Convenience stores also have one complementary offering: they can take delivery of parcels for you, from e.g. Amazon, and hold them until you come by. This a nice example of infrastructure improving the world in a delightful way, and free to the user (konbinis love recurring foot traffic). A common use case is “I’m a salaryman and will not be home at any conveniently predictable hour to take delivery; the local konbini is open 24/7/365.” A less common one, but one of the beautiful emergent things that happens once you get a new capability, is “I’m visiting my parents-in-law and would like to get them a gift but would like to hand it to them rather than having a delivery person do so, so I will ship it to the convenience store next door and unbox it myself rather than shipping it to them directly.”

Bank transfers

The dominant platform for B2B transfers in Japan is bank transfers (furikomi). To make this brief I’ll concentrate on the differences with ACH transfers in the U.S.: they’re functionally instant within banking hours, have finality guarantees closer to a wire transfer than an ACH payment, have a direct cost ($1 to $8 or so, depending on the sending bank’s pricing matrix, size of the transfer, and whether the sender is a consumer or business), and are reconciled manually a truly depressing portion of the time.

Reconciliation is matching your invoices (anticipated payments) with your bank statement (received payments). Furikomi have very limited metadata on them (customer name and phone number), and if you want to automate the matching, you need to instruct the customer to overwrite their name at their bank and include a reference number. Users will frequently botch this and so you will need to evaluate the instantaneous transfer later at human-powered speeds with a staff of overworked clerks looking at transaction amounts, timing, historical records, and similar to guess whether Taro Tanaka is paying on invoice #35234 issued to a company (“Maybe his employer?”) or invoice #234235 issued to Junichiro Tanaka (“Maybe a family member and not one of the several million people sharing that last name with no relation?”)

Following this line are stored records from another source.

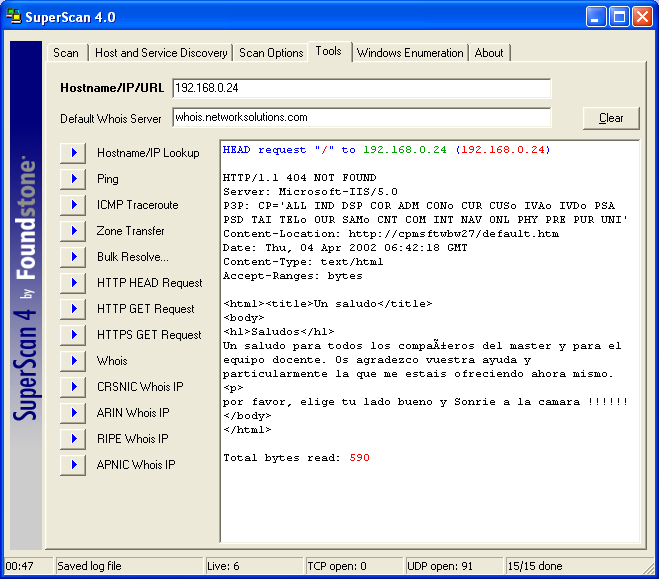The image size is (659, 579).
Task: Click the RIPE Whois IP arrow
Action: 73,439
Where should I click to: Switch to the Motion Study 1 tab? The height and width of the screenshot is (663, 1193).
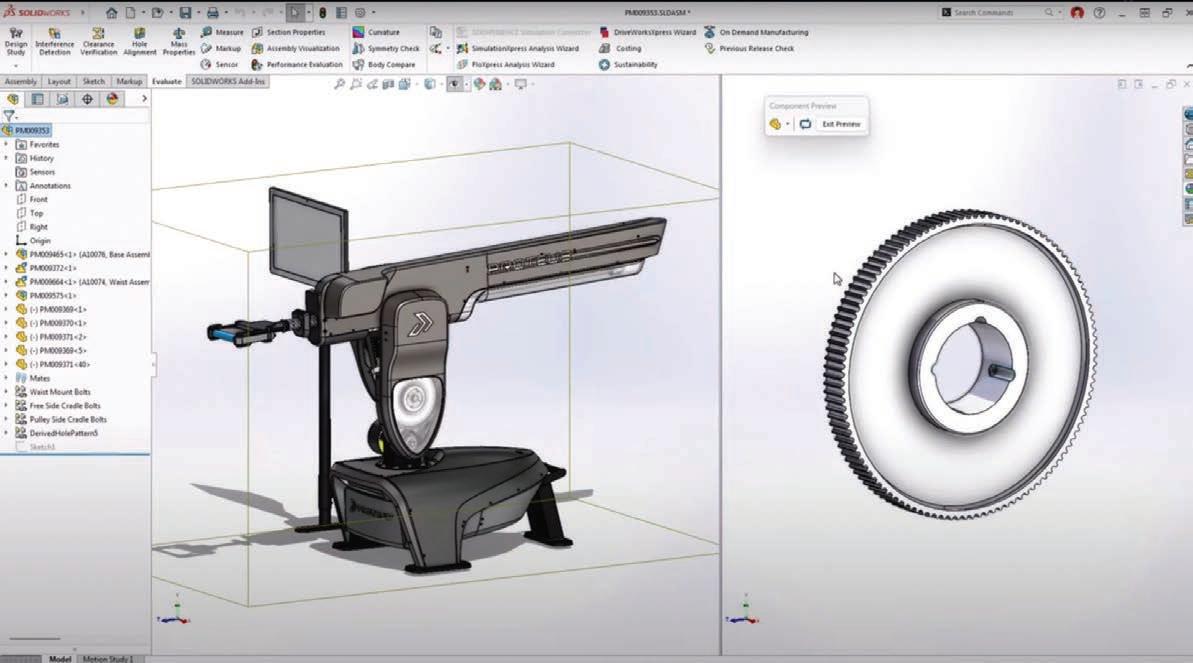(107, 658)
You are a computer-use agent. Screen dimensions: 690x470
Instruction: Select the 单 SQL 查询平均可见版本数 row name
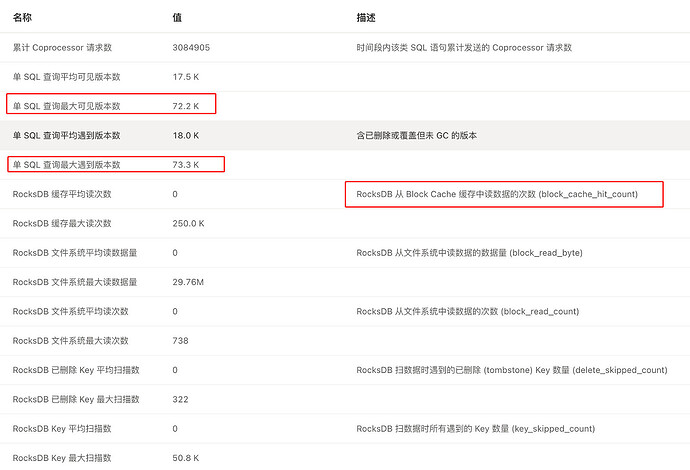click(x=66, y=76)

There was a similar system, PayEasy, developed which allowed business users to push transaction data to a financial intermediary prior to giving the user a reference number, so that transfers would deterministically resolve in real time. It enjoys quite a bit of adoption by governments for tax payments but comparatively little by the private sector.

Furikomi have benefited enormously from advances in online and mobile banking, which are (unfortunately) several years behind peer nations in their UXes. It no longer requires queuing for a teller or visiting an ATM to make one. That said, due to the reconciliation issue and UX issues, they lag in adoption for smaller ticket and B2C purchases.

This is often not appreciated: “Why are businesses happy to pay for payments?” One reason: if you enact high-friction walls around giving you money, people are less likely to give you money, and you would prefer the money even at a marginal cost to no money at all. That seems almost unmentionably straightforward and yet is underappreciated by many who model payments as “a tax” on sellers of goods and services. Another reason: you should prefer to have computers count money versus having people count money, because they are faster, cheaper, and less error prone, and that directly affects the UX you can offer users.

Ambitions thwarted

I had thought I could jot down most relevant things I knew about the Japanese payments market in time to make press, but ended up only making a tiny dent in the surface. Let me know if this sort of thing is interesting; if so, I’ll be happy to elaborate on Japan and perhaps cover other major markets in the future.

If you enjoy this topic, please come visit once it is safe to do so and give the payments ecosystem here a spin while enjoying Japan’s many, many reasons to visit. I would predict with high confidence you’ll see something that you will eventually see at home.